McClintock lost two close elections, in 1994 and 2002, for California state controller. In his more than 20 years in the California Legislature, he was one of the legislators most knowledgeable on the state budget.

Voters and immigrants

Talking with McClintock is actually uplifting because he is an historian. While the numbers sound daunting at the moment, he understands real trends in history. One of these trends is with voters.

We talked about the wave of immigrants coming to the United States, and the impact on elections since the country was founded. McClintock said that, throughout American history, immigrants’ voting changed significantly as their socioeconomic status rose. “When was the last time you heard anyone talk about the Italian or Irish vote?” he asked. “It wasn’t that long ago, only about 30 years, that we were talking about the importance of the Italian and Irish votes.”

Italian and Irish immigrants started out voting predominantly for Democrats.
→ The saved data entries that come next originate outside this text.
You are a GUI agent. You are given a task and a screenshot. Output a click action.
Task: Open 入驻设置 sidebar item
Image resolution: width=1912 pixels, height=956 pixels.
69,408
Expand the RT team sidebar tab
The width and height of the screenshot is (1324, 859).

But as they prospered in America, in increasing numbers they joined the Republican Party, as shown by such prominent names as President Ronald Reagan and Justice Antonin Scalia.
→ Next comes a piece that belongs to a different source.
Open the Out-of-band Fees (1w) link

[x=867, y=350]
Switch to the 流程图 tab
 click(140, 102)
Right now, the Hispanic vote is receiving all of the attention. In the last two national elections, Hispanics voted heavily Democratic. But McClintock said that, just as it was with the Italian and Irish immigrants, as Hispanics prosper, they will vote more Republican. Which is another reason why restoring strong prosperity should be Republicans’ major goal.

Compromise is king in D.C.

One of the biggest issues with Republicans is whether or not their politicians hold firm on promises for limited government. McClintock said compromise is only appropriate when it benefits the country, yet compromise is used too often by Republicans. Rarely do Democrats compromise.
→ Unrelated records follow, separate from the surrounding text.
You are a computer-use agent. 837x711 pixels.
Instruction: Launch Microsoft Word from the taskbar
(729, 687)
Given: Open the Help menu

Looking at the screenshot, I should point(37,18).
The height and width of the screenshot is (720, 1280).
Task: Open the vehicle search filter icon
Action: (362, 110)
McClintock agreed that it’s usually Republicans on the losing side of compromise. “Is the country better off because of the vote?” McClintock asked of the Jan. 1 “fiscal cliff” deal.

Last week, Sacramento Bee columnist Dan Morain criticized McClintock for voting against the Jan. 1 “fiscal cliff” deal, which passed anyway:

“But as he showed last week, his political machine of one has gained compatriots among the shrunken but more conservative band of Republicans representing California in the House. That doesn’t bode well for California as it tries to get back some of the money it sends to Washington, and certainly not for the Sierra district McClintock represents.”

I asked McClintock about this piece. “Here’s a question for the Sacramento Bee,” McClintock replied. “What does Morain plan to say to the newly unemployed?”

McClintock said the unemployment rate in California of nearly 10 percent is going to get worse. “Increasing numbers of unemployed persons in California will wreak havoc on the state’s economy, reducing revenues while the demand for state social services rises,” McClintock said. California still owes the federal government $10 billion for unemployment relief.

“The country is getting a graduate course in Obamanomics in the next four years,” McClintock said. Despite this, he said America is waking up and paying attention.

Ronald Reagan lives

Although Republicans constantly are being criticized as the party of “no,” McClintock said that, when somebody is driving you off a cliff, “no” is a handy word to have in your vocabulary. But it can’t be the only word in the national debate over the future of the country.

McClintock said President Reagan built morale so people believed things could be accomplished. Right now there is low morale among Republicans. But this is just a blip in history, said McClintock. “We’ve had it worse,” he remembered of the 1976 election, when Democrat Jimmy Carter won with a Democratic Congress. They ran the country into a recession. Only four years later, Reagan swept in and restored prosperity with major tax cuts.

“When Carter was president, the mood in the country was dark. When Reagan became president, all of a sudden people started to believe things could be accomplished again,” McClintock said. In another dark hour, McClintock wants those beliefs to rise again.